(Stored records)
::::::::::

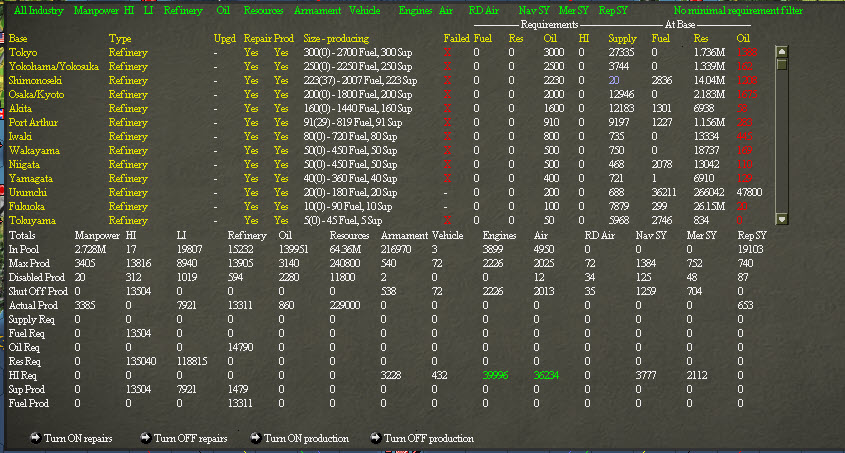Select the Rep SY filter tab
The width and height of the screenshot is (845, 453).
coord(613,11)
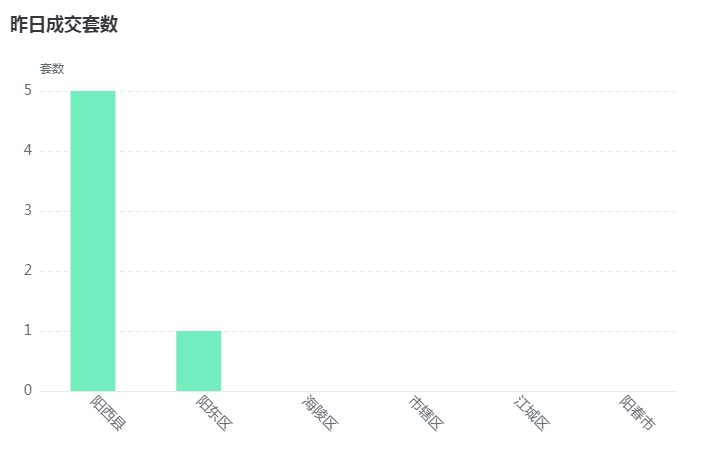The image size is (706, 458).
Task: Select the 阳春市 axis label
Action: coord(638,413)
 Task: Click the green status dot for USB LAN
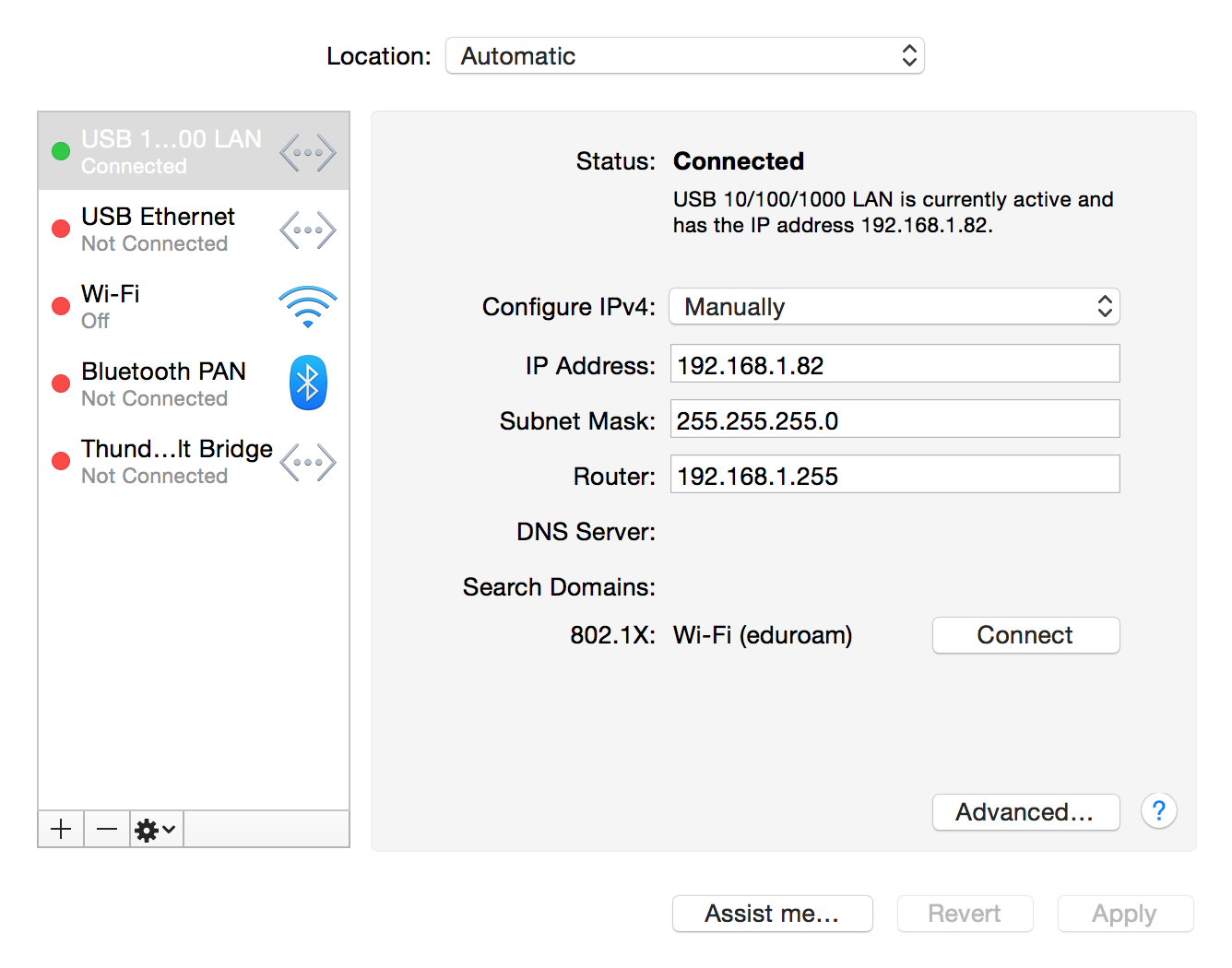pos(61,151)
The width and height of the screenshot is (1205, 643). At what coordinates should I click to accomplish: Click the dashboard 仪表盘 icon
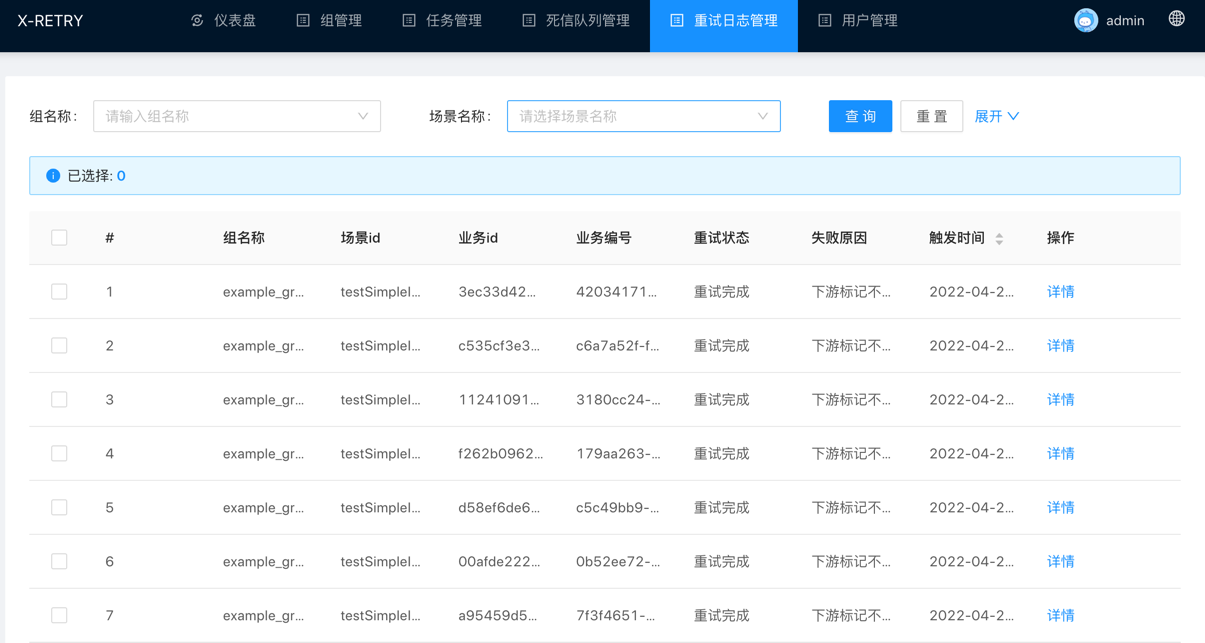197,21
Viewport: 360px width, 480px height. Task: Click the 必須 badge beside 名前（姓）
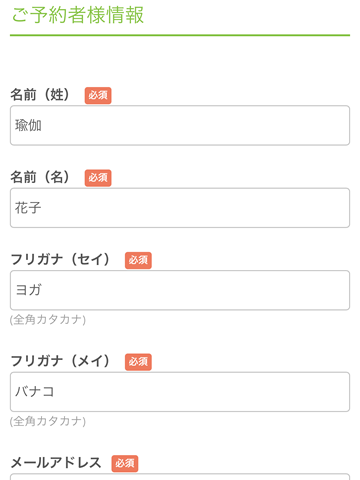click(x=98, y=95)
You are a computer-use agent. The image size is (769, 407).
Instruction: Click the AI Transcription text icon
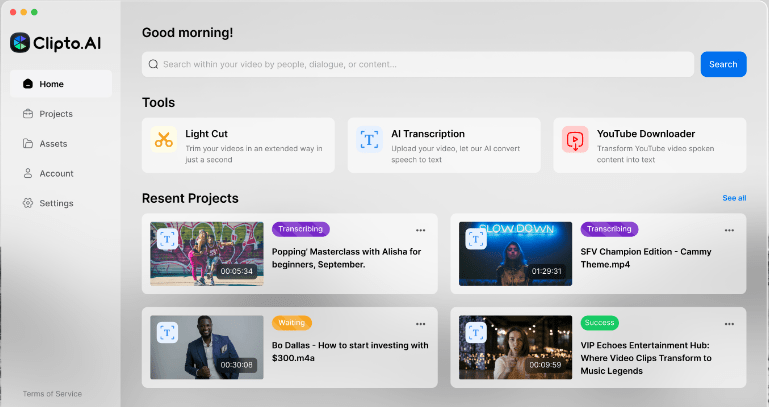(x=369, y=139)
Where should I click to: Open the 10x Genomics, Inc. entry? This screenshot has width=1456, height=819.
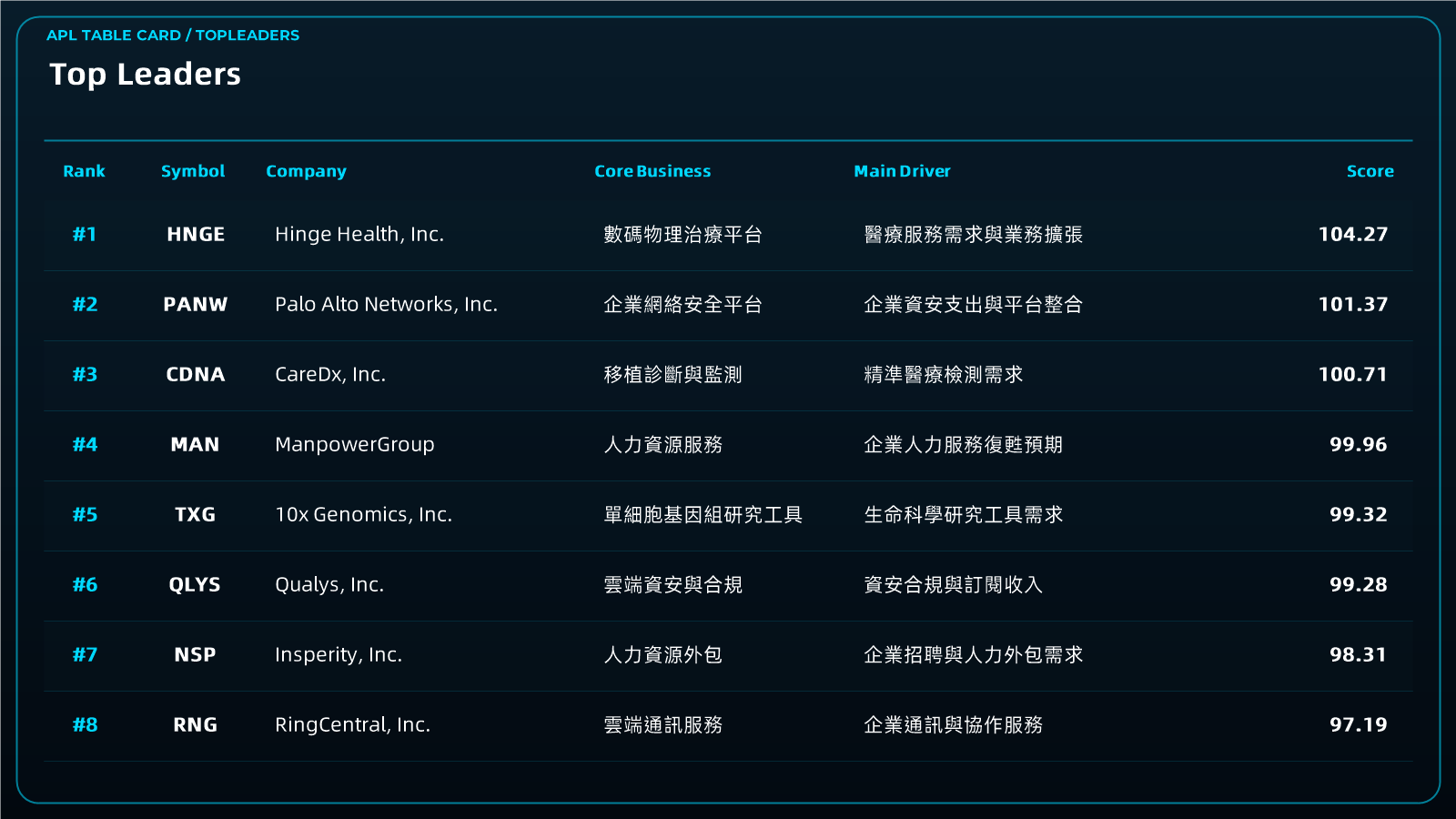click(x=728, y=515)
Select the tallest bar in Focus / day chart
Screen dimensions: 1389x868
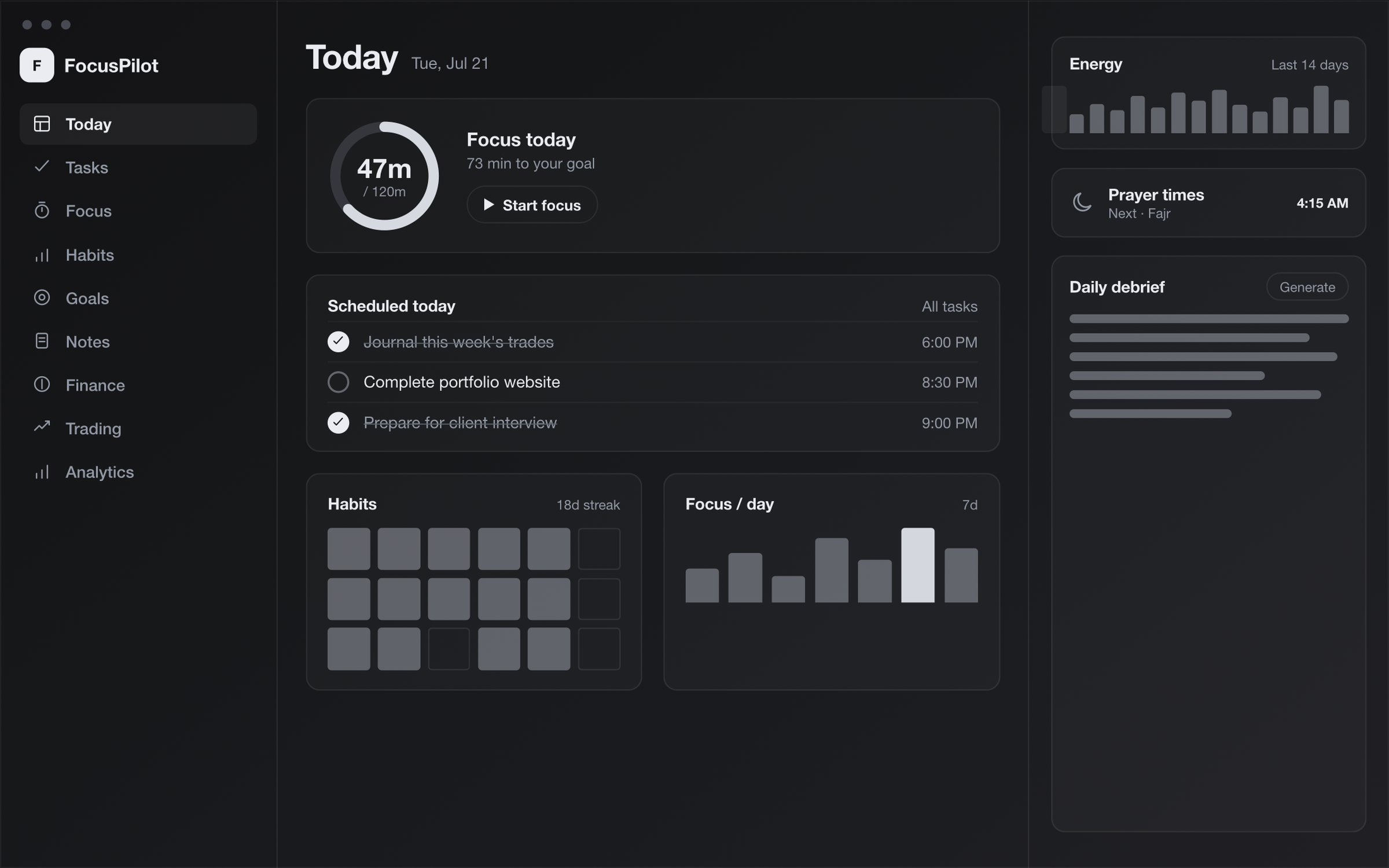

::::::::::

■ ASSIGNMENT: The answer should consist only of the lines from the line with "Where should I" through the last line of the data, repeated exactly; pictures stay out.

■ RESPONSE:
Where should I click to: Open the 10x Genomics, Inc. entry? This screenshot has width=1456, height=819.
click(x=728, y=515)
Select the tallest bar in Focus / day chart
Screen dimensions: 1389x868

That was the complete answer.